Niemand weiß, wohin die Reise geht. Ob die Geschichte der Menschheit sich zu
friedlicher Koexistenz, zum Krieg aller gegen alle oder zum Kollaps des Planeten
entwickeln wird, das wird von keinem Heilsplan vorgeschrieben, sondern das
hängt einzig und allein von uns Menschen ab. Diese Einsicht und der Appell,
sich die Werte der Freiheit und Verantwortung, der Gerechtigkeit und
Solidarität lebendig anzueignen, das ist die Tradition, das ist die Glut, die wir an
die Nachfolgenden weiterreichen sollten – und nicht zuletzt auch an uns selbst,
für all die Jahre, die uns noch vergönnt sind. Denn bei aller Tradition und allem
Fortschritt – leben tun wir immer nur in der Gegenwart.
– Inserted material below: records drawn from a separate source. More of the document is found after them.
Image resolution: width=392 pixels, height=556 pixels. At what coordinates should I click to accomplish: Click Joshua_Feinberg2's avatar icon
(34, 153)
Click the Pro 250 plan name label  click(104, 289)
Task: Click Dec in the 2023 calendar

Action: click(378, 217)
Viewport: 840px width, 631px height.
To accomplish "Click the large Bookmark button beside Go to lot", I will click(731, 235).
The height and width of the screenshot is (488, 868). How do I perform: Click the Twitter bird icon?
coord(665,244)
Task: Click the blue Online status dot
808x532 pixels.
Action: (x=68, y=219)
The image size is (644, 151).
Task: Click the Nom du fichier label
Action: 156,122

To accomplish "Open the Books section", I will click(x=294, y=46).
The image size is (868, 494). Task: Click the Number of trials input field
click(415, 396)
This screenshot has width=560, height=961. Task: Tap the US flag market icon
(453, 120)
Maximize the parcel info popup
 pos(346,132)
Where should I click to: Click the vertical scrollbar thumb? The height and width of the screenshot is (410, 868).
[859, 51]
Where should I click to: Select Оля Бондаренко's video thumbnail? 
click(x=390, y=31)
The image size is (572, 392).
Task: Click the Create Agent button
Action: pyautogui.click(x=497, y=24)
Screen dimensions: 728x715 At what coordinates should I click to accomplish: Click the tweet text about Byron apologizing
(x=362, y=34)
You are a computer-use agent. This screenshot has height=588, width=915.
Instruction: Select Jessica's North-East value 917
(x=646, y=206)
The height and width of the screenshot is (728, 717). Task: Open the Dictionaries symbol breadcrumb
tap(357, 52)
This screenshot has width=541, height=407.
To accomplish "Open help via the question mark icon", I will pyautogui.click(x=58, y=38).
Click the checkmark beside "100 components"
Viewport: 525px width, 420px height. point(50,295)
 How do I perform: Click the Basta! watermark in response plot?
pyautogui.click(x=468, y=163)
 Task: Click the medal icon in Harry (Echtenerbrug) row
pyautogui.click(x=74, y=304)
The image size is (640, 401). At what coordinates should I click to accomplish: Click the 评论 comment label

Es ist wichtig, daran
mitzuwirken, dass die Welt, wenn wir sie verlassen, besser ist als sie vor
unserer Ankunft war. Aber genauso wichtig ist es, unsere Gegenwart besser zu
machen, als sie sein könnte. In diesem Sinne: Carpe diem! – Geschichte wird
gemacht, und zwar immer hier und heute.